-------- Supplied data
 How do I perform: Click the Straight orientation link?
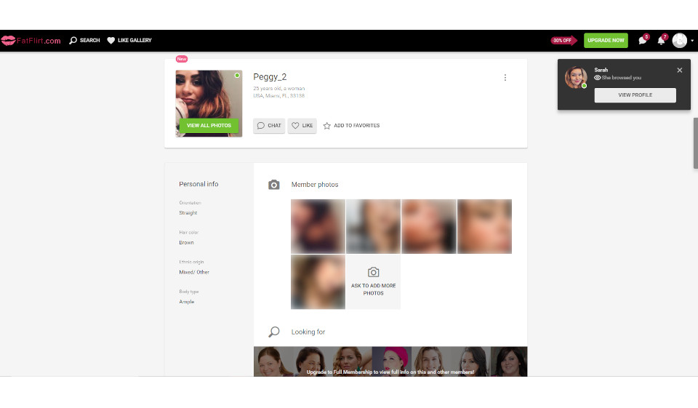tap(188, 213)
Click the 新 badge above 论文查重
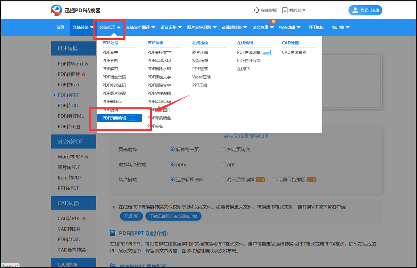Screen dimensions: 417x268 click(273, 21)
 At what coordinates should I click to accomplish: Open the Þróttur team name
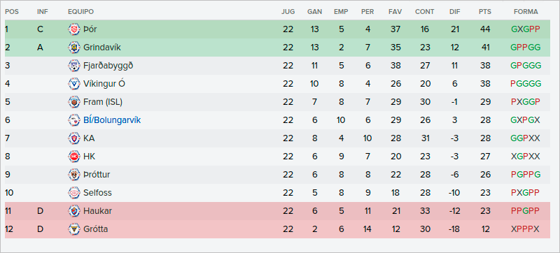click(x=97, y=175)

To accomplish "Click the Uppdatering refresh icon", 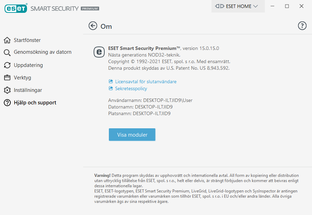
----------------
What you need to do: All of the data must be given again exactly, without the pictures.

Answer:
 How do I perform: Click the Straight orientation link?
tap(188, 213)
Click the 新 badge above 论文查重
Screen dimensions: 417x268 click(273, 21)
 At what coordinates should I click to accomplish: Open the Þróttur team name
click(x=97, y=175)

To accomplish "Click the Uppdatering refresh icon", 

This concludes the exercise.